14. Between February 9, 1924, and July 8, 1940, payments totaling over $58,000 were made by Mary, or by Tom for her, on the principal and interest under the deed of trust note on tract 44 which reduced the principal to an agreed amount of $18,000 on the latter date. The deed of trust note contemplated complete payment by August 1, 1929, but Tom was delinquent and made payments when it suited him. During the 1930's taxes were delinquent at times on tract 44, but the delinquencies were cleared up.

15. Following the death in 1931 of John C. Ralphs, Sr., leaving seven heirs, repeated efforts were made by the heirs to get Tom to make payments on the deed of trust note. Charles B. Ralphs, who was one of the heirs but was also Tom's neighbor and friend, interceded for him to prevent foreclosure.

16. (a) Because of the delinquency in payments on the deed of trust note, John C. Ralphs, Jr. and Charles B. Ralphs discussed the matter with Tom sometime in 1940. It was agreed that a security arrangement would be entered into regarding the agreed $18,000 balance remaining on the deed of trust note to which the grant deed of February 9, 1924 was subject. The payment terms were to be liberalized in order that they could be met by Tom. By July 1940 Mary was over 21 years of age. On July 8, 1940, Mary executed a deed of trust note and a deed of trust. The note read as follows in pertinent part:

$18,000.00 San Bernardino, California, July 8, 1940

In installments as herein stated, for value received, I promise to pay to The Heirs and Devisees of John C. Ralphs, deceased, subject to the Administration of his estate, or order, at San Bernardino, California the sum of Eighteen Thousand and no/100--Dollars,

with interest from date on unpaid principal at the rate of five per cent per annum, payable December 1st and May 1st of each year; principal payable in installments of Eight Hundred Thirty-three and 34/100_.
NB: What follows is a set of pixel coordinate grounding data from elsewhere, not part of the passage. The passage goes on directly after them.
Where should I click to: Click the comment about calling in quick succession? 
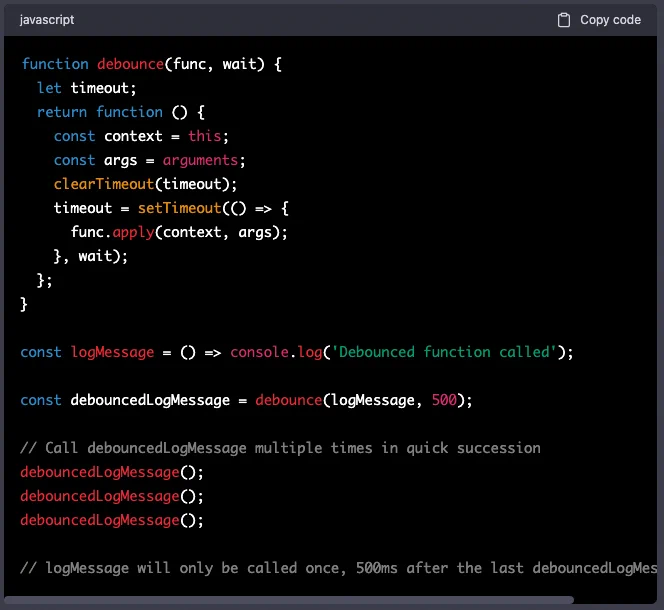(280, 448)
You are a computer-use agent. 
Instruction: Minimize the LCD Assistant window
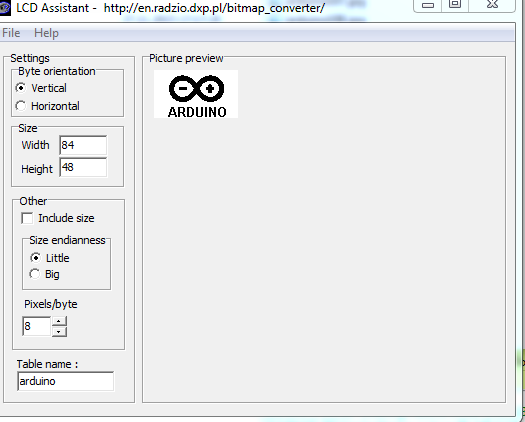[428, 5]
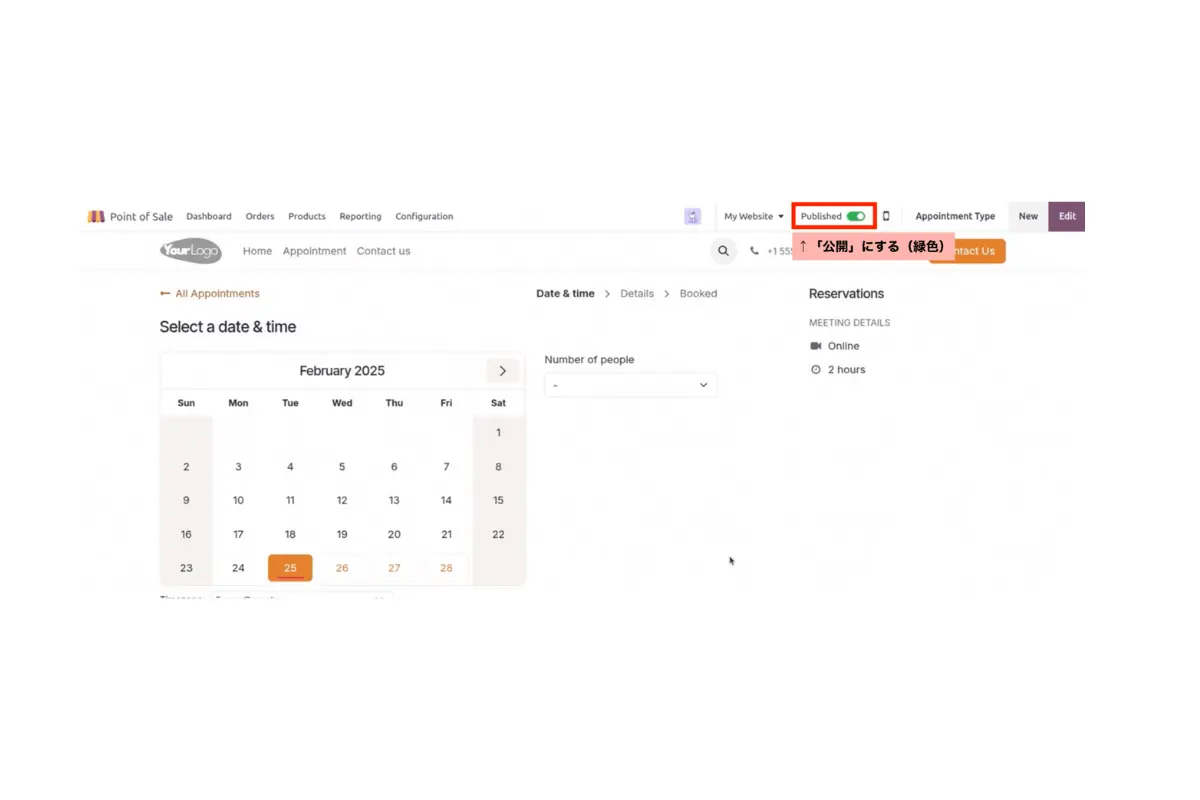Go back via All Appointments link
Screen dimensions: 1200x800
tap(210, 294)
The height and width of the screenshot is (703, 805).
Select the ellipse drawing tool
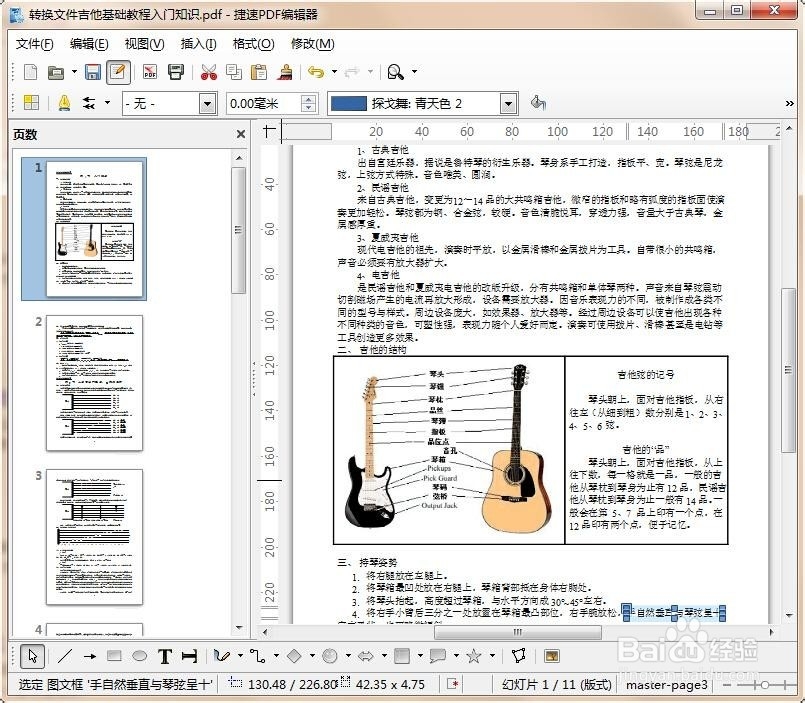[138, 656]
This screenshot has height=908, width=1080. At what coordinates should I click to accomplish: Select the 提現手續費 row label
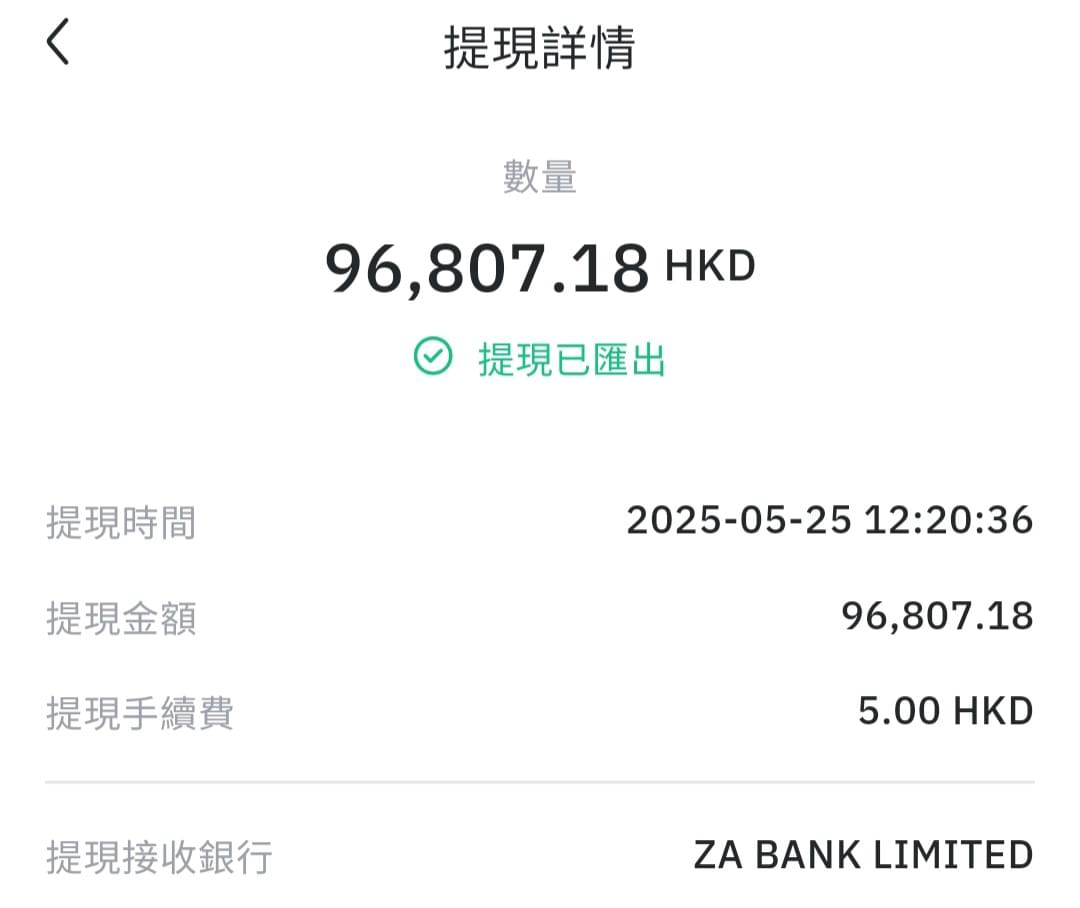pos(140,712)
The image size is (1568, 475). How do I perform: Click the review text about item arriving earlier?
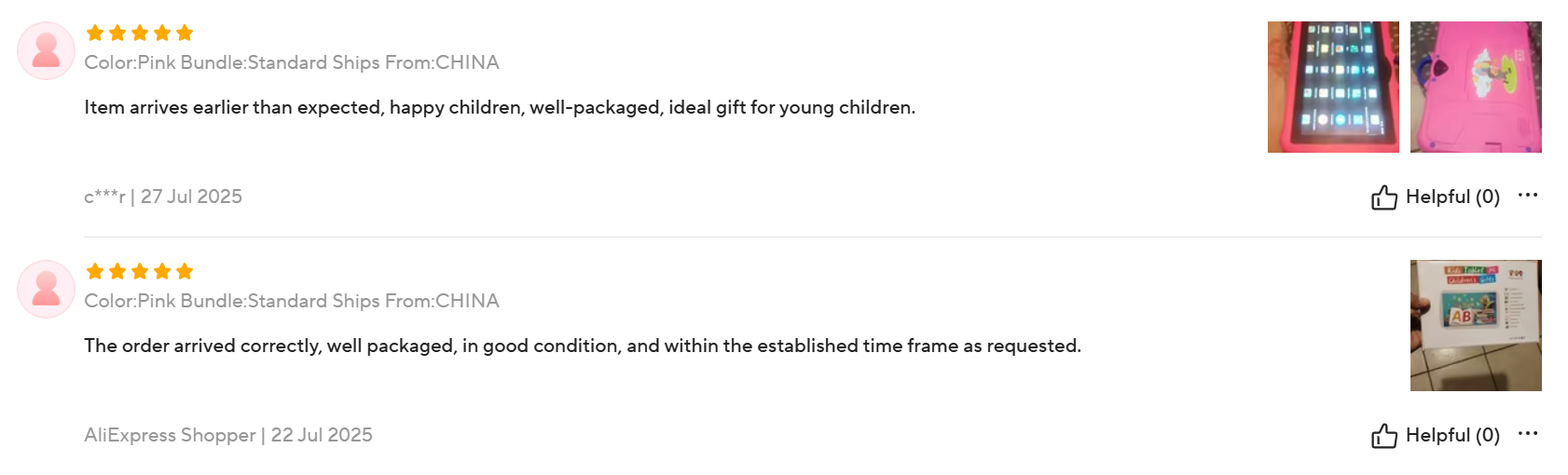(x=500, y=107)
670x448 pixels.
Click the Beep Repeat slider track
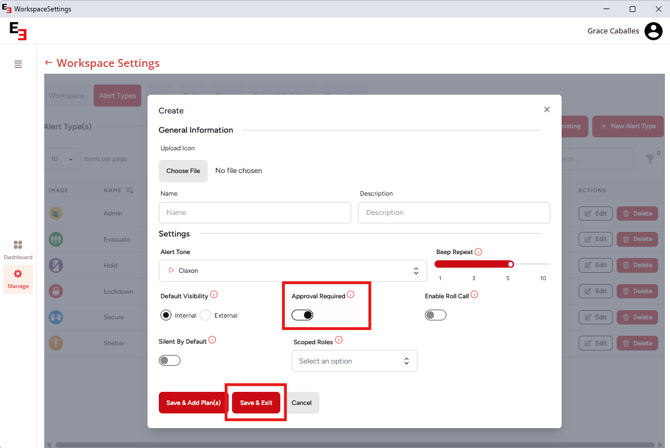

Dollars or more on the 1st day of May and December each year, beginning on the 1st day of December, 1940, and continuing until said principal and interest have been paid. It is provided that if payments are made on principal and interest as set out above, credit of $1,000.00 will be given on the principal upon the making of each of said principal payments.

« PreviousContinue »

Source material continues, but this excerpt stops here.